He was an educated and a cultured man with a compassionate feeling for the poor and underprivileged which expressed itself through a devotion to, and financial support of, charitable work to an extent which led an obituarist to write of him that ''he made his benevolence a business.'' His benevolent interest in his fellow man sprang from a purely personal inclination. It was not inspired (as often was the case in those days) by any Liberal-radical influence, still less by Socialist doctrine. Socialism at that time was only a word and in 1840 the Journal carried a leader headed ''Socialism'' and began, ''do not be startled, gentle reader, at the disgusting word.''

No, Harvey Berrow Tymbs, despite his compassionate outlook, was a hard-line Tory, running a Tory newspaper, which was why he saw great danger in Lord Russell's Bill with its proposals to enfranchise vast numbers of people who had previously not had a vote. He saw it threatening the land-owning classes' control of Parliament and handing it over to radicals and revolutionaries. Not all his Tory friends agreed with him, nor even members of his own family. Worst of all he had a partner, Henry Deighton, whom he had taken into the business as a young man and had worked amicably with for years. Deighton took the opposite view and the relationship between the two must have been severely strained, the more so since when Tymbs was Mayor, Deighton was his city chamberlain.

At the Guildhall meeting at which Tymbs was publicly ticked off Deighton was not only present but was the seconder of the principal resolution expressing support for the Bill. Family disagreement came into it when, at another Guildhall meeting the chairman was John Curwood, a barrister whose wife was Tymbs's cousin. They were both grandchildren of Harvey Berrow. It was even suggested by one speaker that Worcester's long record of loyalty to the Sovereign - as the Faithful City - had been jeopardised by Tymbs. This assertion was based on the fact that ''a monarch so generous, so enlightened and so beloved as William the Fourth'' had openly expressed his sympathy with the Reform Bill! So, to put it mildly Harvey Berrow Tymbs was in the municipal doghouse and there was no doubt that his year of office as Mayor, which most holders of that office look forward to with pleasure, was clouded by this controversy.

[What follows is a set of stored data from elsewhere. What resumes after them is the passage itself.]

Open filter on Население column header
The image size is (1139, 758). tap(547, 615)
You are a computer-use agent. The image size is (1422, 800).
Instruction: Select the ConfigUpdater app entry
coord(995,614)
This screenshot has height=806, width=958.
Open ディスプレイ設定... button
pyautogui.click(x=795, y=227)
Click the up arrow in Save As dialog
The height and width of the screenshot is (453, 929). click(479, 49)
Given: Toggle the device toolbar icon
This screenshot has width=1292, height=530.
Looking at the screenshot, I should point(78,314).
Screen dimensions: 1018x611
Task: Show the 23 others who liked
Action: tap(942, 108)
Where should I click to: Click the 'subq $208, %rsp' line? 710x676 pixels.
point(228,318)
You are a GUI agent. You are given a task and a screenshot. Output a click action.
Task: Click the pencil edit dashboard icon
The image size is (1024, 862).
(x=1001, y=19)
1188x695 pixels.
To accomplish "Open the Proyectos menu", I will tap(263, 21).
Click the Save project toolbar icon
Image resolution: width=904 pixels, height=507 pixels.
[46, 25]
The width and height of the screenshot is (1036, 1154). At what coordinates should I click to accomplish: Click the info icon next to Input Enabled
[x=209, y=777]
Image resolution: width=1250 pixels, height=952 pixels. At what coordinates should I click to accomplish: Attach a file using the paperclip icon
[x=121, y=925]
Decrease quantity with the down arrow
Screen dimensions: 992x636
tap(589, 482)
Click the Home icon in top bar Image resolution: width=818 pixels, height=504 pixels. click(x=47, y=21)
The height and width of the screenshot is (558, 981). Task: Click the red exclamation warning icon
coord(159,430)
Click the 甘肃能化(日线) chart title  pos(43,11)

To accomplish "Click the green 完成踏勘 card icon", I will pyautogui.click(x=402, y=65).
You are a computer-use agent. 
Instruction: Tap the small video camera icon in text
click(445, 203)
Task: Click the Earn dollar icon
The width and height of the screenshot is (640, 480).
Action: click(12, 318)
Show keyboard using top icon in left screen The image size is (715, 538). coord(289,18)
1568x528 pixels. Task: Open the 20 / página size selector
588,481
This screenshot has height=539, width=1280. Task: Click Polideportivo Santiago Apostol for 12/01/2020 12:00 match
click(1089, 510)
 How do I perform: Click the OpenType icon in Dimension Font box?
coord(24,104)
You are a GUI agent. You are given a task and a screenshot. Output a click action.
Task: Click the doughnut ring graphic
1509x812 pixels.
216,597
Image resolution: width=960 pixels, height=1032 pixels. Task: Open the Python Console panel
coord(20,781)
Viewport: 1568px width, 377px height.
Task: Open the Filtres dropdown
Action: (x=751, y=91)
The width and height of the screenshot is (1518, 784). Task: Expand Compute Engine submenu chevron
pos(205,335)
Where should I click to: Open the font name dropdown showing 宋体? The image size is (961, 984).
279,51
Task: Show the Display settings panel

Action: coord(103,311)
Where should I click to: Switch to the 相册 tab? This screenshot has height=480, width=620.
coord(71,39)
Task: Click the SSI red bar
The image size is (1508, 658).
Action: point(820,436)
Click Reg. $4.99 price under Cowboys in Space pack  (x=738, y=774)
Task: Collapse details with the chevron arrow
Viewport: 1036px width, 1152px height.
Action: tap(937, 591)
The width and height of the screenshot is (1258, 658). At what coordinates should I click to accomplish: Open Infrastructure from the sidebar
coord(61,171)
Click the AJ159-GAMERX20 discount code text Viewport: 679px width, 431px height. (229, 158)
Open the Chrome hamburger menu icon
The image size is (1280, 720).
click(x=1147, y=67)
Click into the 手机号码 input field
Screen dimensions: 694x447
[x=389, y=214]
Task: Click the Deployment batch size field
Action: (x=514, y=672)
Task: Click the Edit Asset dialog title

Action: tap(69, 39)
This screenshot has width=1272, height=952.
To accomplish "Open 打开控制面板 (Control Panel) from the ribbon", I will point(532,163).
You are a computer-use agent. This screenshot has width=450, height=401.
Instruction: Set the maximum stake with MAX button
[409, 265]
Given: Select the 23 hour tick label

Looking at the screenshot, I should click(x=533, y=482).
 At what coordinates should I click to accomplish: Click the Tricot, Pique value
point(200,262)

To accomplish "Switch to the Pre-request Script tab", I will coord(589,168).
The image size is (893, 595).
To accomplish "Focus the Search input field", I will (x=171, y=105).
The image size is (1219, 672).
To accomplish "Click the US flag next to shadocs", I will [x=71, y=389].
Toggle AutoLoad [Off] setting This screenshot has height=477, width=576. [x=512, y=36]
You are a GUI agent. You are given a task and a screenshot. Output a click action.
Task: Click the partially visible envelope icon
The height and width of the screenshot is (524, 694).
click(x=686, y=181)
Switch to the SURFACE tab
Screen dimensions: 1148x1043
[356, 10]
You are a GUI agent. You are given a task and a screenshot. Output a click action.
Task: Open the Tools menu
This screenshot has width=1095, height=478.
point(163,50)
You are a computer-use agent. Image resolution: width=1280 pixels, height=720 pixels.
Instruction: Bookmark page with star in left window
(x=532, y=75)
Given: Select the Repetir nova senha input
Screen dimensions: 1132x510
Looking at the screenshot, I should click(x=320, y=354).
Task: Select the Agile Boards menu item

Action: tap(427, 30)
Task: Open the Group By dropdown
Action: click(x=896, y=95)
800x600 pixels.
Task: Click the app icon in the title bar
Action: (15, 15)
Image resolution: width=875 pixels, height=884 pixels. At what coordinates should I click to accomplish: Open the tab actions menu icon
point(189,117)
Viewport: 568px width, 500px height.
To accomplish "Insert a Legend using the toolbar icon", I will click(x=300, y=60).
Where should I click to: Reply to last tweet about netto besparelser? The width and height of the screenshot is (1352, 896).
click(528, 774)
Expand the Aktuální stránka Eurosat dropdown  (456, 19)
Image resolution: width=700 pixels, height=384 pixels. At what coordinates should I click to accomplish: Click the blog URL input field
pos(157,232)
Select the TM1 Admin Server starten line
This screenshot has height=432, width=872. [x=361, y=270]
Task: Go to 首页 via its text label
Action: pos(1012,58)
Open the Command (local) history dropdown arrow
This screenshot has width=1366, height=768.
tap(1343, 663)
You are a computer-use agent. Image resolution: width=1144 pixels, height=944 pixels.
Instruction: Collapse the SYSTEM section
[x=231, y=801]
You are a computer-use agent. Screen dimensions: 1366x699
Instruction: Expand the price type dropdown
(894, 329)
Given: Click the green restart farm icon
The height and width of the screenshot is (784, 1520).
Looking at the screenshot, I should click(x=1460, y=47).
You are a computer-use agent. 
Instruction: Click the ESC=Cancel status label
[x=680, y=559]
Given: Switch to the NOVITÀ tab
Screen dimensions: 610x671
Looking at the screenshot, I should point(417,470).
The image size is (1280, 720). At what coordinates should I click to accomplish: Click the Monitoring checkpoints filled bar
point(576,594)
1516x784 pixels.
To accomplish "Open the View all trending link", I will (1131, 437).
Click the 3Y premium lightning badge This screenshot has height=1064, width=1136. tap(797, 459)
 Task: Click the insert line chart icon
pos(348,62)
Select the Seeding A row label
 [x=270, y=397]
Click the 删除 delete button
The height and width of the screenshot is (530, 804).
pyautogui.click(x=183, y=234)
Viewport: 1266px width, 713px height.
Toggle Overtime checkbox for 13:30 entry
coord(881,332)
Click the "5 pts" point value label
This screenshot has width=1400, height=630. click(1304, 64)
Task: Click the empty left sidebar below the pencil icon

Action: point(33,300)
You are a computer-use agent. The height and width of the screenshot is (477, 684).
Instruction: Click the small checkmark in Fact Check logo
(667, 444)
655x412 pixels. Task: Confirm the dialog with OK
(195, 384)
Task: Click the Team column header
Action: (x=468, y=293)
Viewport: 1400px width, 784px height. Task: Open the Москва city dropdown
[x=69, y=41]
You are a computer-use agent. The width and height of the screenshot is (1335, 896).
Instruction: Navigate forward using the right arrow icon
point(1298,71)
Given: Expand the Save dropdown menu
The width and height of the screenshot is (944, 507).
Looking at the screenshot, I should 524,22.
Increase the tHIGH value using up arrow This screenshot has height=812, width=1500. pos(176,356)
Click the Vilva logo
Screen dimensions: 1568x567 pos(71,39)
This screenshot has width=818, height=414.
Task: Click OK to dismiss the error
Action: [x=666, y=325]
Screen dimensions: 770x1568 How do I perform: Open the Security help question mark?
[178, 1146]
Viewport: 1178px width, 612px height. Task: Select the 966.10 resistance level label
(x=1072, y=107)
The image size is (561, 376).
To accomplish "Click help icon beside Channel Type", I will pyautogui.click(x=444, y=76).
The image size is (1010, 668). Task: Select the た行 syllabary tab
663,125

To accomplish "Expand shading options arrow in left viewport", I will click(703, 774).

One would have thought that if his convictions were so strong as to over-ride his mayoral obligations they would have been reflected in his handling of the affair in the Journal. Maybe it was in deference to the views of Deighton but in the paper Tymbs presented a balanced view, putting the arguments for both sides, and he carried a full report of the meetings at which he himself had been so severely criticised. He also went to great lengths to get to his readers as fast as possible the news from London of the first and second readings of the Bill. Parliament passed the second reading in the early hours of March 23, 1831, and Worcester citizens were reading about it by 4.30pm the same day. In the days before railways and the telegraph this was quite a feat.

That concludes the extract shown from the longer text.